Djawanews.com – Harry Roesli merupakan seniman serba bisa. Dia bisa memainkan alat musik apapun, komposer hebat, guru musik dan juga pemain teater.
Tak hanya itu, Harry juga kerap melancarkan protes terhadap pemerintah Soeharto melalui musik dan teater.
Hal tersebut dapat anda simak melalui salah satu karyanya yang berjudul Merak. Dalam lagu ini, Harry ingin menyampaikan bahwa meskipun Indonesia adalah negara yang penuh pesona, akan tetapi sejatinya juga banyak noda, seperti halnya burung merak.
Pun demikian dalam lagu Barathayudha, Harry menyoroti tingkah pejabat yang gemar melakukan korupsi.
Berikutnya dalam lagu Jangan Menangis Indoneseia, Harry menyesalkan tidankan represif aparat terhadap peritiwa Malari 1974.
Tak hanya melalui lagu, pementasan teaternya juga penuh dengan kritik.

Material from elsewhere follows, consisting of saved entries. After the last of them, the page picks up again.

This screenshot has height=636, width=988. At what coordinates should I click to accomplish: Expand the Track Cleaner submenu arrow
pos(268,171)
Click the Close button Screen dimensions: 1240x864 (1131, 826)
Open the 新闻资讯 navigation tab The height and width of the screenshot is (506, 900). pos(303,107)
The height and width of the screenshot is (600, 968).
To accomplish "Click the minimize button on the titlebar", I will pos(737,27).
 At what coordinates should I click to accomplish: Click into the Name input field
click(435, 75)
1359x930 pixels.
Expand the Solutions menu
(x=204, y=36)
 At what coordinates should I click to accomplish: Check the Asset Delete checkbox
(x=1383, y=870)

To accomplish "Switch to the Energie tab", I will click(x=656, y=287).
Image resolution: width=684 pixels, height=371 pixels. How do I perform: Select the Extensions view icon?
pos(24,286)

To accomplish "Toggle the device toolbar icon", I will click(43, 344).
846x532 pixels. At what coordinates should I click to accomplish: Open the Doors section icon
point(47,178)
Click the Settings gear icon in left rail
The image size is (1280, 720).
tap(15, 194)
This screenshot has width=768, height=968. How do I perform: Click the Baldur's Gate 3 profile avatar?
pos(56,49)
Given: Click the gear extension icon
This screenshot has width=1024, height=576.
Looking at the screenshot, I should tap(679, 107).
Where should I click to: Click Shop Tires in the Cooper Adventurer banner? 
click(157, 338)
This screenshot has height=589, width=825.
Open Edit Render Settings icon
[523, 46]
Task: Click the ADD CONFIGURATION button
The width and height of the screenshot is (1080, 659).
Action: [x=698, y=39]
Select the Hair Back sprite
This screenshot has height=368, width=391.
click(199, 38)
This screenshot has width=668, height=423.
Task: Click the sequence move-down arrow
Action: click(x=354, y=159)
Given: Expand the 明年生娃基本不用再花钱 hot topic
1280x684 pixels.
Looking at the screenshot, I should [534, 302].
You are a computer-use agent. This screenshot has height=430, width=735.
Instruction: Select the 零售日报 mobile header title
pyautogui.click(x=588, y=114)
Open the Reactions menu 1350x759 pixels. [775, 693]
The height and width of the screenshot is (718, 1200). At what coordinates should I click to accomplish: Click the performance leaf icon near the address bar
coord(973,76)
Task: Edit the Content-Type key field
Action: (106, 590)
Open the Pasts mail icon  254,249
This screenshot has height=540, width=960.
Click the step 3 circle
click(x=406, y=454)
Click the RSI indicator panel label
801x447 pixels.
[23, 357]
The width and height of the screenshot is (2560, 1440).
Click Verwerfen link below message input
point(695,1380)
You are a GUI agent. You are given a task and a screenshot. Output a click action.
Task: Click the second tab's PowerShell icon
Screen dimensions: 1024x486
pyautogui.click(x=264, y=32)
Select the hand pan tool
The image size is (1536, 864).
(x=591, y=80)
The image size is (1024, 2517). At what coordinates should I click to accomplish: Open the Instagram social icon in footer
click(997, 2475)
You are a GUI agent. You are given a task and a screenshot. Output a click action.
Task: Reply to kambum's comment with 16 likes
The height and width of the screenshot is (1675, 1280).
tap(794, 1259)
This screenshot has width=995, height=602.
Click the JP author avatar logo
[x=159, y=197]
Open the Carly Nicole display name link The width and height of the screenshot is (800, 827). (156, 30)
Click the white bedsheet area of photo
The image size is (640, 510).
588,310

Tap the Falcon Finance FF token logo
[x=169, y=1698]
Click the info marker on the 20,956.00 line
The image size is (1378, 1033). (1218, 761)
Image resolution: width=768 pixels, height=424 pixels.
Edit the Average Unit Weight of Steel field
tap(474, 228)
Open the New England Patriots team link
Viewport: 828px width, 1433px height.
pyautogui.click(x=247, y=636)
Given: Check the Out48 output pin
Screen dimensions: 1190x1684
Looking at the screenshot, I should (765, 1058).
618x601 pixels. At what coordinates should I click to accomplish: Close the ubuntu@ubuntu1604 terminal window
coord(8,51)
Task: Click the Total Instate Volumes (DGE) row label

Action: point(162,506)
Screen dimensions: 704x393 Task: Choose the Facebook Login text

Misalnya, dalam teater Ken Arok, Harry ingin masyarakat tahu bahwa ambisi untuk berkuasa bisa bikin manusia jadi gelap mata dan melakukan segala cara.
Sikap kritisnya itu membuat dia sering kena sensor dan diciduk aparat Orde Baru. Bahkan, pementasan Ken Arok yang digawangi Harry di Semarang pernah diserbu oleh tentara.
Harry Roesli menjadikan musik dan teater sebagai sebuah medium untuk bercermin, mengkritisi, alat protes, dan mengingatkan bahwa pernah ada suatu masa di mana Indonesia diselimuti oleh kegelapan, keculasan penguasa, dan penindasan.
Harry Roesli meninggal pada 11 Desember 2004, tepat pada hari ini 16 tahun yang lalu. Warisan Harry masih terjaga di Bandung melalui Rumah Musik Harry Roesli.